Der Komponist einer Werbemelodie oder eines Werbesongs beispielsweise wird in der Regel seinem Auftraggeber ein unbegrenztes Nutzungsrecht gewähren. Warum sollte ein Unternehmen Geld für eine Werbemelodie bezahlen, die es nicht ohne nochmalige Zustimmung des Urhebers einsetzen kann? Aber das Unternehmen kann nicht das Urheberrecht erwerben und damit selbst Urheber werden.

Kein Verkauf des Urheberrechts möglich

Sofern seine Komposition dort registriert ist und er sie nicht durch eine Creative Commons-Lizenz die unentgeltliche Benutzung durch andere erlaubt hat, erhält der Urheber des Stückes Tantiemen von Verwertungsgesellschaften, wenn das Stück beispielsweise im Radio oder Fernsehen gespielt wird.

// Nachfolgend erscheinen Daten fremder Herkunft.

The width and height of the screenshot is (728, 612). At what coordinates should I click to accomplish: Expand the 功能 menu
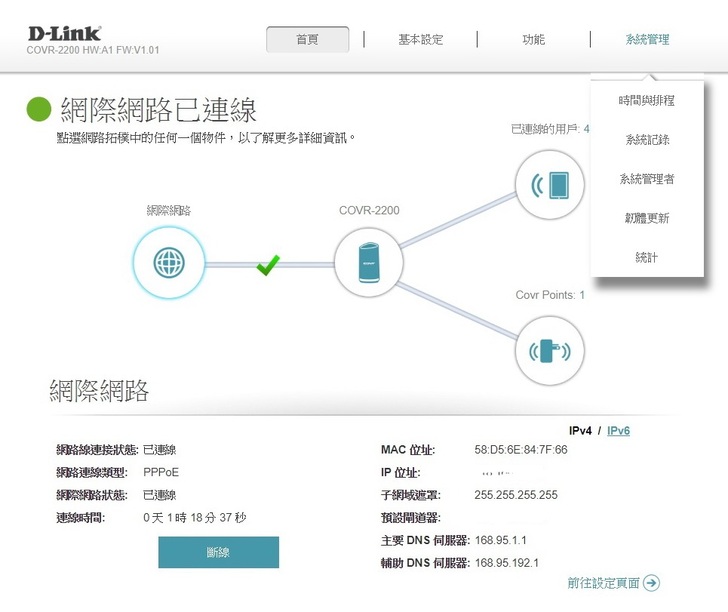(534, 40)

In Deutschland ist diese Verwertungsgesellschaft die GEMA.

Da der Urheber sein Urheberrecht nicht verkaufen kann, muss er auf vertragliche Hilfskonstruktionen zurückgreifen, wenn er sein Urheberrecht zu Geld machen will. So kann er beispielsweise einen Vertrag mit einem Musikverlag schließen und gegen die Zahlung eines Geldbetrags durch den Vertragspartner die Einkünfte aus GEMA-Lizenzierungen abtreten, bis der vom Vertragspartner gezahlte Betrag abgegolten ist (sog. GEMA-Global-Zession). Das ist aber nur bei Musikstücken möglich, die noch nicht vertraglich an einen Musikverlag gebunden sind.

Mega-Deals nur in den USA

Die oben erwähnten Mega-Deals mit Songrechten funktionieren allerdings nur im anglo-amerikanischen Rechtssystem. Die Idee besteht darin, dass riesige Musikverlage mit enormen finanziellen Mitteln die Rechte an Songkatalogen berühmter Songwriter in ihrer Gesamtheit aufkaufen und dann im Verlauf vieler Jahre "auswerten". 

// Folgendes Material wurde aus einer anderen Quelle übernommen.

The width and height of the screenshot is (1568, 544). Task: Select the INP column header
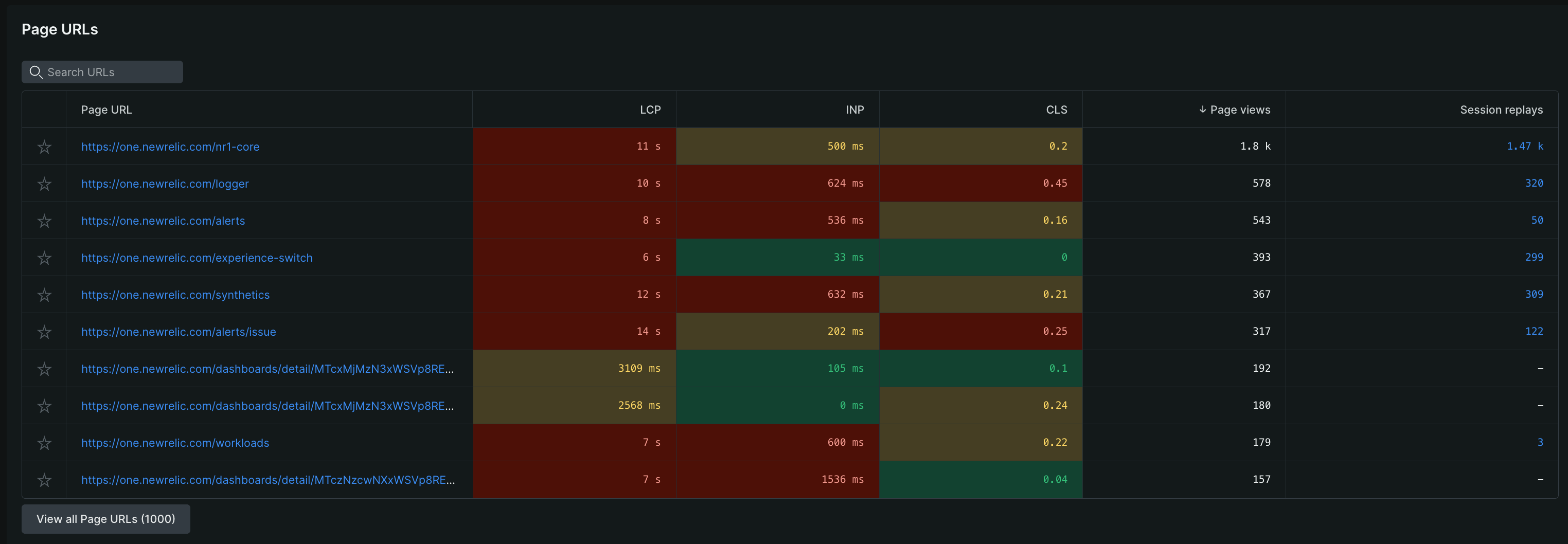click(854, 110)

Das bedeutet sie versuchen durch Lizenzierung dieser Songs für Filme, Fernsehen, oder Werbung bzw. durch Streaming, Airplay oder den Verkauf physischer Tonträger diese Kosten wieder hereinholen und irgendwann Gewinn zu erzielen. Auch deutsche Musikverlage verfügen über eine Vielzahl von Verlagsrechten, aber niemals über Urheberrechte, was ihrer Marktmacht automatisch Grenzen setzt. 

Mehr Freiheit in den USA?

Ob das anglo-amerikanische Recht Vorteile gegenüber dem deutschen Recht bietet, lässt sich endlos diskutieren. Häufig kommt es auf den Standpunkt an: Ist es ein Vorteil, dass Musiker ihre Songs oder Kompositionen veräußern können oder schützt die Unmöglichkeit des Verkaufs nicht vor nicht absehbaren Entwicklungen, von denen Songwriter profitieren können.

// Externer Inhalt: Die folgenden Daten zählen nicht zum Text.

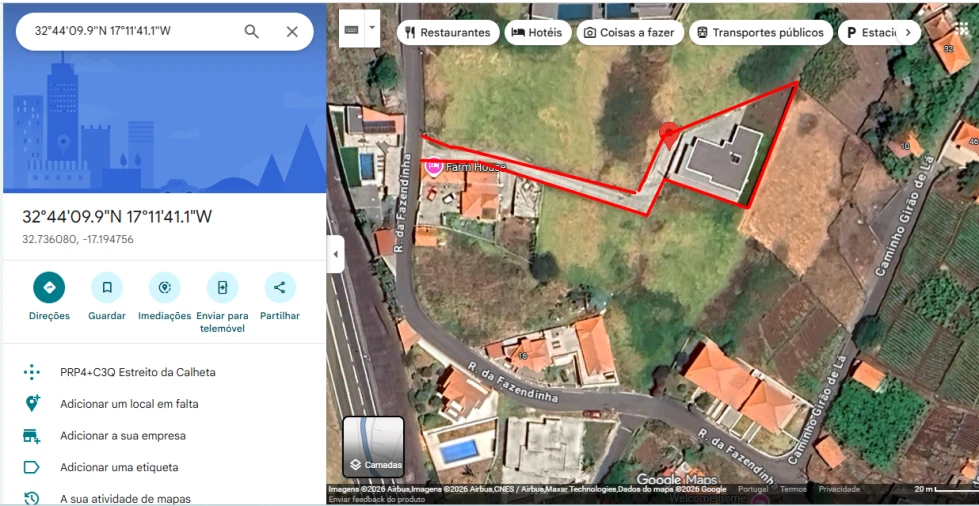Click the search magnifier icon
The height and width of the screenshot is (506, 979).
click(251, 32)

Man stelle sich vor, ein Songwriter schreibt ein Lied, das erst Jahrzehnte später zum Hit wird oder sich als jahrzehntelanger Dauerbrenner erweist. Im deutschen Urheberrecht profitiert er dauerhaft von seiner Schöpfung, in den USA nur dann, wenn er sein Copyright nicht veräußert hat.

Im Bann der Musikkonzerne

Das deutsche Urheberrecht bietet Kreativen durch seine konservativere, am Urheber orientierte Ausrichtung grundsätzlich weniger Möglichkeiten, aber schützt sie vor Entscheidungen, die sie vielleicht bereuen oder gar nicht absehen können.

Die Möglichkeit, Copyrights von Songwritern zu erwerben, führt nämlich fast unweigerlich dazu, dass das US-Verlagswesen von riesigen Konglomeraten beherrscht wird, in dem die Urheber außer als Verkäufer ihres Copyrights fast gar keine Rolle mehr spielen.